When a change happens (like a new edge/road is built), HIT-Leiden performs three quick steps:

  • Step A: The "Move" (Inc-movement)

    • Analogy: If a new road connects two neighborhoods, a few people might want to move to the other side to be closer to their friends.
    • Action: HIT-Leiden checks only the people living near that new road. If moving them makes the neighborhood "happier" (more connected), it moves them. It ignores the rest of the city.
  • Step B: The "Refine" (Inc-refinement)

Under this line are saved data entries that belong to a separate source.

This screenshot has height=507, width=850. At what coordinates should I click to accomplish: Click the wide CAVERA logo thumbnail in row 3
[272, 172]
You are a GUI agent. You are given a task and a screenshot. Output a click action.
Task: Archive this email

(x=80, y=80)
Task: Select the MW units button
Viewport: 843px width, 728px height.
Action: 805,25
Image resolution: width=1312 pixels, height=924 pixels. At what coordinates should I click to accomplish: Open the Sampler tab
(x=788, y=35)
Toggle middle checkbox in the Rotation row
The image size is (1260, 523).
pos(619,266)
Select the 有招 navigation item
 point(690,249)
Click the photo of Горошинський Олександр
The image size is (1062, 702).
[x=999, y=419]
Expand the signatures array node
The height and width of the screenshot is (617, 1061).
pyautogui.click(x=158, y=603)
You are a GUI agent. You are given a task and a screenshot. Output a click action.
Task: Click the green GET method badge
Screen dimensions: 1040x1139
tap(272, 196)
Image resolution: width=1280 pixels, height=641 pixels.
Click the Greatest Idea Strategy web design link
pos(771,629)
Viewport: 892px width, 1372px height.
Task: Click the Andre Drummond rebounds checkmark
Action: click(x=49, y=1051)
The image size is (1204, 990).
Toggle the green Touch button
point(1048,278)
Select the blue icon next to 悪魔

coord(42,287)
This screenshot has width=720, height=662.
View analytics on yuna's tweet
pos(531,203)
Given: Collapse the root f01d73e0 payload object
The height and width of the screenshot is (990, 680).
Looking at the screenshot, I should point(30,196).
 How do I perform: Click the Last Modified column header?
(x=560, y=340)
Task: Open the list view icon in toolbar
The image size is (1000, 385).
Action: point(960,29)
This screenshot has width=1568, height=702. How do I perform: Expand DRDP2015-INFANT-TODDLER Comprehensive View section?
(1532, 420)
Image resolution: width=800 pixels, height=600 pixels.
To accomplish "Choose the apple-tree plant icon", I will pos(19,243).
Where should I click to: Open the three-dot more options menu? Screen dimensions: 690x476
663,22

    • Analogy: Sometimes, when people move, a neighborhood might accidentally split in half, leaving a group of people isolated (like a cul-de-sac with no exit). The Leiden algorithm demands that every neighborhood must be connected.
    • Action: HIT-Leiden uses a special "connectivity tool" (like a dynamic tree index) to instantly see if a neighborhood has split. If it has, it immediately reorganizes the split groups into new, valid neighborhoods. It does this only for the affected area.
  • Step C: The "Update" (Inc-aggregation)

    • Analogy: Once the small blocks are fixed, the planner updates the map of the larger districts.
    • Action: It tells the "District Manager" that a few houses changed, so the district's statistics need a tiny tweak. It doesn't redraw the whole map; it just updates the summary.

Why is this a Big Deal?

The paper shows that HIT-Leiden is insanely fast.

  • Old methods: If you update 100,000 connections, they might take hours to recalculate.
  • HIT-Leiden: It does the same job in milliseconds.
  • The Speedup: It is up to 100,000 times faster (five orders of magnitude) than the competition.

Real-World Impact

The authors tested this in the real world at ByteDance:

  1. Fraud Detection: Imagine a ring of scammers trying to hide. If the graph of their connections changes, you need to know immediately if a new group is forming. HIT-Leiden updates the groups in seconds, allowing the system to catch fraud instantly.
  2. Recommendations: If you like a video, the system looks at your "neighborhood" of similar users. If the graph updates, HIT-Leiden ensures your recommendations stay fresh without lagging.
  3. AI Search (Graph-RAG): When AI tries to answer questions using a massive database, it groups information into "chunks." HIT-Leiden keeps these chunks updated so the AI always has the latest info, saving huge amounts of computing power and money.

The Bottom Line

Think of HIT-Leiden as the difference between demolishing a house to fix a leaky faucet (the old way) and sending a plumber to just fix the faucet (HIT-Leiden).

It keeps the "neighborhoods" of the internet organized, connected, and up-to-date, allowing massive applications like TikTok to run smoothly even when billions of things are changing every second.